§ **To do**
Every line below between the one holding "[Konuyu Facebook'ta Paylaş] (38, 103)" and the one holding "Postmortem (303, 858)", inclusive, should be copied exactly, and no other line.

::: Provided records

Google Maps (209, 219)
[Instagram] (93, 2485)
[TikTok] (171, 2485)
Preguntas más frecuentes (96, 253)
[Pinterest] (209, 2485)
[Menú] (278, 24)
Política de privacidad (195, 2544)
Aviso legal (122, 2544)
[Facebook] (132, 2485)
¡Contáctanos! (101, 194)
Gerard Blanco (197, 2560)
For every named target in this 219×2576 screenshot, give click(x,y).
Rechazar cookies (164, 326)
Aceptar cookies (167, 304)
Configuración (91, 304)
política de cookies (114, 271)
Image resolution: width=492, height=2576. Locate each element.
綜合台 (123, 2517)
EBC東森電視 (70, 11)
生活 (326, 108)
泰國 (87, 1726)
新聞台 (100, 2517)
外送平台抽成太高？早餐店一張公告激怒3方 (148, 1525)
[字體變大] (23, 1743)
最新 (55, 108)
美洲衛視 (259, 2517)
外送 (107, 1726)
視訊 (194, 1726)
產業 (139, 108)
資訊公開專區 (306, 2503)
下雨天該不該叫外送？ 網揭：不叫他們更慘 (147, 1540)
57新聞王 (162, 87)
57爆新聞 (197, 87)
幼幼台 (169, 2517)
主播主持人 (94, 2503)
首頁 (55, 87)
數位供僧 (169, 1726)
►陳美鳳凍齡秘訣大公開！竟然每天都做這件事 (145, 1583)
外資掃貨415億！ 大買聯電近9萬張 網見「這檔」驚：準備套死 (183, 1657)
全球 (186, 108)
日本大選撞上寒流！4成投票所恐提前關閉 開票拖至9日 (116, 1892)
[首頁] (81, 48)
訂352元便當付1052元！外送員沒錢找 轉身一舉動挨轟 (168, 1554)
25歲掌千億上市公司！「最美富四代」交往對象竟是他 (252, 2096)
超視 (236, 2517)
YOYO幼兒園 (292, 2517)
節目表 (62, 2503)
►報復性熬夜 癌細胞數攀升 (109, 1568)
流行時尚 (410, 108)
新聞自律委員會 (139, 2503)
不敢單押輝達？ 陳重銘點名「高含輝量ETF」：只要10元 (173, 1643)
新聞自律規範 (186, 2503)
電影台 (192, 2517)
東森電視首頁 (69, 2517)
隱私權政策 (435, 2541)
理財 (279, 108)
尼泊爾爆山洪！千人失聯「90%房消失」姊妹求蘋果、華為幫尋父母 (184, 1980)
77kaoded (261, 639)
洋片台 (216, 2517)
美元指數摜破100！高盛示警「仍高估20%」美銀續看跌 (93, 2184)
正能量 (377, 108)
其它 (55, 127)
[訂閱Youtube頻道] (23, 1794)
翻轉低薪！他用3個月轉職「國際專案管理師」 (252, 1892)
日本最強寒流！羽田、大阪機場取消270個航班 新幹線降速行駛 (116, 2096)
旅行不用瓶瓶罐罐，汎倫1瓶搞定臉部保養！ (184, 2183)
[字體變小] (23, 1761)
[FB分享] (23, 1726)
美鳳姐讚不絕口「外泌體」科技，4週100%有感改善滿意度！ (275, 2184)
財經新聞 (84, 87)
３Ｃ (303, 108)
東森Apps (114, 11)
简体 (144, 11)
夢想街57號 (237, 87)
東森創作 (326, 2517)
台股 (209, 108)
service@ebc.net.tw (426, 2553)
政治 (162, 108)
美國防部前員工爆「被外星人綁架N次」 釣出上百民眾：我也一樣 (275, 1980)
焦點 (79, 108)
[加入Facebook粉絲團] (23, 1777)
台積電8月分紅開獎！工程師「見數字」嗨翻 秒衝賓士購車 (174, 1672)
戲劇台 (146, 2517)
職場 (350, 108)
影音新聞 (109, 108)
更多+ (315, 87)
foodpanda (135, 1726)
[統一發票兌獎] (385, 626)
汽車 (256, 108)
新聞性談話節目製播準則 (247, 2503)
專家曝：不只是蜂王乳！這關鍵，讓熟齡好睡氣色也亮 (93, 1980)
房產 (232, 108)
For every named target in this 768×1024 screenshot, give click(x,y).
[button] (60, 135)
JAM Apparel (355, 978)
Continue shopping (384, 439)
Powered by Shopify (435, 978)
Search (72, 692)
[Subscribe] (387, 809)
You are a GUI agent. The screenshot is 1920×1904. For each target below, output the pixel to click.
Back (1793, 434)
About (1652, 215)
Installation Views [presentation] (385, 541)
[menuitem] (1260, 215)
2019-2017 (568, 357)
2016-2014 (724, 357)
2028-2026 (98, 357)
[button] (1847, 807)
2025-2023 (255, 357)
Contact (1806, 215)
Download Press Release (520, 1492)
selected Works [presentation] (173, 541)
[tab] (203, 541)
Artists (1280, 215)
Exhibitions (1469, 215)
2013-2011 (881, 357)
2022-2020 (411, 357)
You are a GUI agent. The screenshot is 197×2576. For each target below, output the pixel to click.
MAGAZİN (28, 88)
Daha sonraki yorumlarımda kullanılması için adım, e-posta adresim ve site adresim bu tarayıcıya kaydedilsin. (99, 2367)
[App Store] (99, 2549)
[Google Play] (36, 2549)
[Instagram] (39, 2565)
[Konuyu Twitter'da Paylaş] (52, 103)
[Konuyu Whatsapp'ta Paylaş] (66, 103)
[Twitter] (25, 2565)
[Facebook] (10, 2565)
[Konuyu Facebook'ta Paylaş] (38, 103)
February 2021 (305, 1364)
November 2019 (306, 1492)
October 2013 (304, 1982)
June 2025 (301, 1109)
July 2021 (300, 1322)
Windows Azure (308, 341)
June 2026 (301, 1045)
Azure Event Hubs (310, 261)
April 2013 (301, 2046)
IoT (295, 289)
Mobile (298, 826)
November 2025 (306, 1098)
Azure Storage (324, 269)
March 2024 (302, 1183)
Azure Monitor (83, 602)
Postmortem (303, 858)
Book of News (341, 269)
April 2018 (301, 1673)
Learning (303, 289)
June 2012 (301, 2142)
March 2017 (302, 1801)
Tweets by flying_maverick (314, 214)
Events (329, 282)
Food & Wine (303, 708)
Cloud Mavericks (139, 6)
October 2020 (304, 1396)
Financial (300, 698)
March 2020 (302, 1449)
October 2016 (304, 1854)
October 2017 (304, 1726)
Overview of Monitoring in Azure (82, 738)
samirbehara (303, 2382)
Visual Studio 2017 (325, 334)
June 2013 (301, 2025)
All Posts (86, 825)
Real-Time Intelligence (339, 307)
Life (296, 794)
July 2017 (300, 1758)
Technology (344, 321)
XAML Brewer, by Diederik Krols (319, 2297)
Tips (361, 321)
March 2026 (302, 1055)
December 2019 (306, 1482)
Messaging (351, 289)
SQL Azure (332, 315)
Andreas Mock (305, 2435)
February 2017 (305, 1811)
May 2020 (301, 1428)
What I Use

::::::

§ **Output for this exercise**
[Konuyu Facebook'ta Paylaş] (38, 103)
February 2021 (305, 1364)
November 2019 (306, 1492)
October 2013 (304, 1982)
June 2025 (301, 1109)
July 2021 (300, 1322)
Windows Azure (308, 341)
June 2026 (301, 1045)
Azure Event Hubs (310, 261)
April 2013 (301, 2046)
IoT (295, 289)
Mobile (298, 826)
November 2025 (306, 1098)
Azure Storage (324, 269)
March 2024 (302, 1183)
Azure Monitor (83, 602)
Postmortem (303, 858)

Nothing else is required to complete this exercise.